(The task) Set down the rows below word for word, starting at the line that contains "Given: Open the Gibbs display name" and ending after the line that contains "Looking at the". Leave the pictures out of your answer.

==== Excerpted data

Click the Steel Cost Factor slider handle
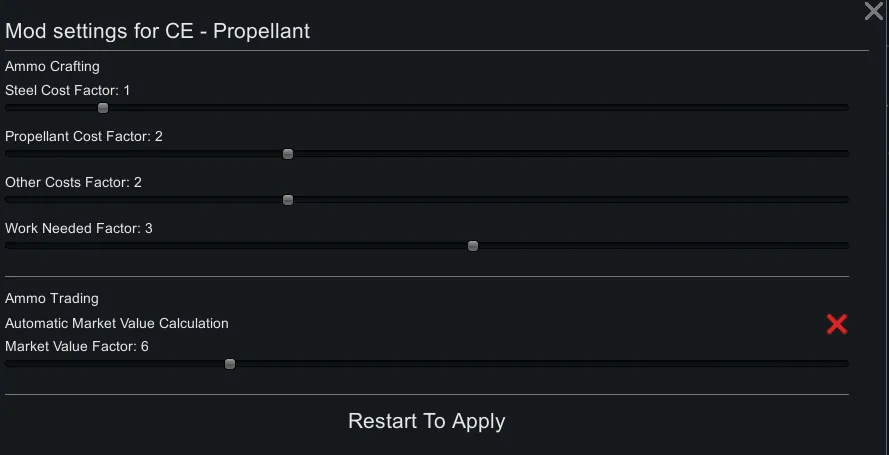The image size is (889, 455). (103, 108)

========
==== Excerpted data

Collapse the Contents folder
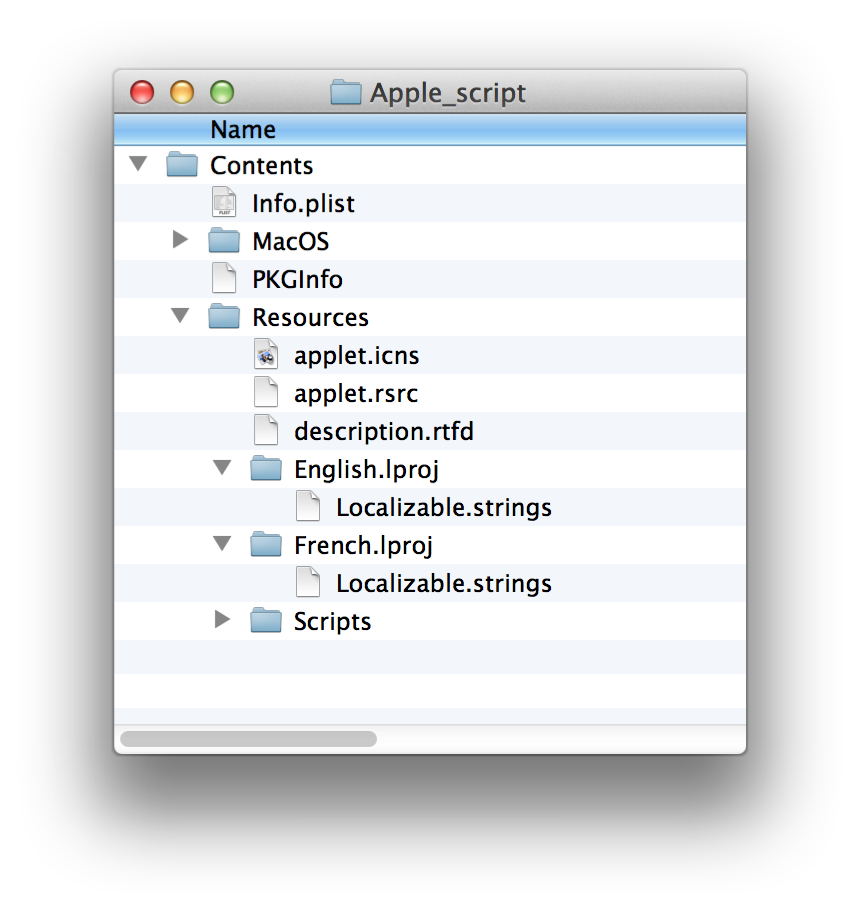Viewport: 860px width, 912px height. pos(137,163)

========
==== Excerpted data

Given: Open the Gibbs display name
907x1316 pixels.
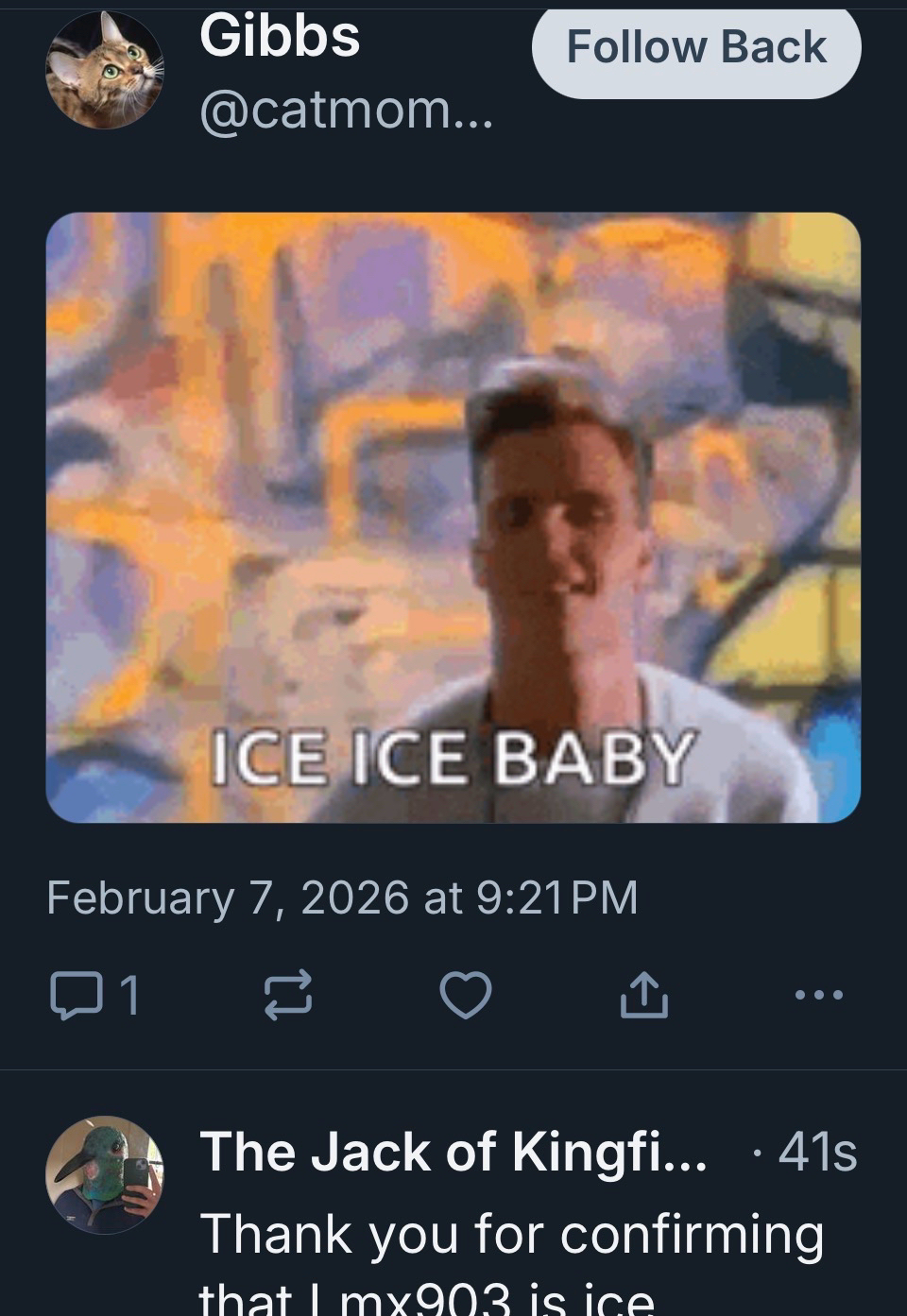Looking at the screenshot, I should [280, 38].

========

(Full solution)
Given: Open the Gibbs display name
907x1316 pixels.
Looking at the screenshot, I should [280, 38].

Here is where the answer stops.